**Aim of the exercise**
The expected output is each line below containing "agent", copied in full.

○ ○ ○ ○

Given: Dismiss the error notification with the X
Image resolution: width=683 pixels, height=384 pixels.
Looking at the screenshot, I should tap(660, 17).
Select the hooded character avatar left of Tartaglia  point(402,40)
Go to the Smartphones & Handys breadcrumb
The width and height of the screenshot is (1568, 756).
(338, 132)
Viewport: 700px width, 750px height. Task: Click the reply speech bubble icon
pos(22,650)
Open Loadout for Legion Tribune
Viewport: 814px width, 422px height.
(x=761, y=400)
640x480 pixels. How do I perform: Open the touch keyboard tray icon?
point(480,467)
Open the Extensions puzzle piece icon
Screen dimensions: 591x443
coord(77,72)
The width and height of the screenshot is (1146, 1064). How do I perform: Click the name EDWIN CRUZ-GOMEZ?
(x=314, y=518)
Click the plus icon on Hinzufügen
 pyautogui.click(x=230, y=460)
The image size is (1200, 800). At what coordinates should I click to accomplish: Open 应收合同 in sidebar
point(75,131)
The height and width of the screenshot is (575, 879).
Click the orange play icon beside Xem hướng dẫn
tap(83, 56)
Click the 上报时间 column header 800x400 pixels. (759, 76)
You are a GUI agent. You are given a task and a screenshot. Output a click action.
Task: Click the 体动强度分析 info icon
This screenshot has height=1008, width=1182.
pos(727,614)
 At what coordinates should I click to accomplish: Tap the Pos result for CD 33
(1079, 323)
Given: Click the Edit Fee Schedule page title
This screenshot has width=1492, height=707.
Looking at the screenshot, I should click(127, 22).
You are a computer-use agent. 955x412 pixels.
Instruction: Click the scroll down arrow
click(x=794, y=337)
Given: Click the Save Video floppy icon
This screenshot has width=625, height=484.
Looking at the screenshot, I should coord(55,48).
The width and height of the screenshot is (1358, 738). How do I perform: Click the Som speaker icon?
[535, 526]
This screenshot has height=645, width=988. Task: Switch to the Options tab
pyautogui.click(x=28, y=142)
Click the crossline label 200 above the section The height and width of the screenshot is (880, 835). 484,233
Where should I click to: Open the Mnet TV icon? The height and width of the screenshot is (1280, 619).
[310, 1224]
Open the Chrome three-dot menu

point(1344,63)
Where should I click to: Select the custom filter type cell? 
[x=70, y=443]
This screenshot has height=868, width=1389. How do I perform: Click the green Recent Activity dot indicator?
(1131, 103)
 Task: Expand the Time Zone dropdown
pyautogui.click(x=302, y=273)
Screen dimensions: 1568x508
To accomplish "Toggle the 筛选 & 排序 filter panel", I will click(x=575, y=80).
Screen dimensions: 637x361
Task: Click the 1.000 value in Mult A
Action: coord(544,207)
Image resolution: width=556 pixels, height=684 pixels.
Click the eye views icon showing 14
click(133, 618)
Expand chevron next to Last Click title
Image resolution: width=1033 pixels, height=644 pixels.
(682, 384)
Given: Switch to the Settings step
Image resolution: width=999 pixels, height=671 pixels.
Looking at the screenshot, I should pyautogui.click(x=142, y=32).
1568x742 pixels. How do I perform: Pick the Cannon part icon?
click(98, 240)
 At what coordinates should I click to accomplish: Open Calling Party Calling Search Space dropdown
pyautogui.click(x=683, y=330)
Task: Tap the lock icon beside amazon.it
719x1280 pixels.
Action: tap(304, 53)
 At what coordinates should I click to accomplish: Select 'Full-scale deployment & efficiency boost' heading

○ ○ ○ ○

**Written reply**
You are a GUI agent. You are given a task and a screenshot. Output a click action.
You are a computer-use agent. 955x412 pixels.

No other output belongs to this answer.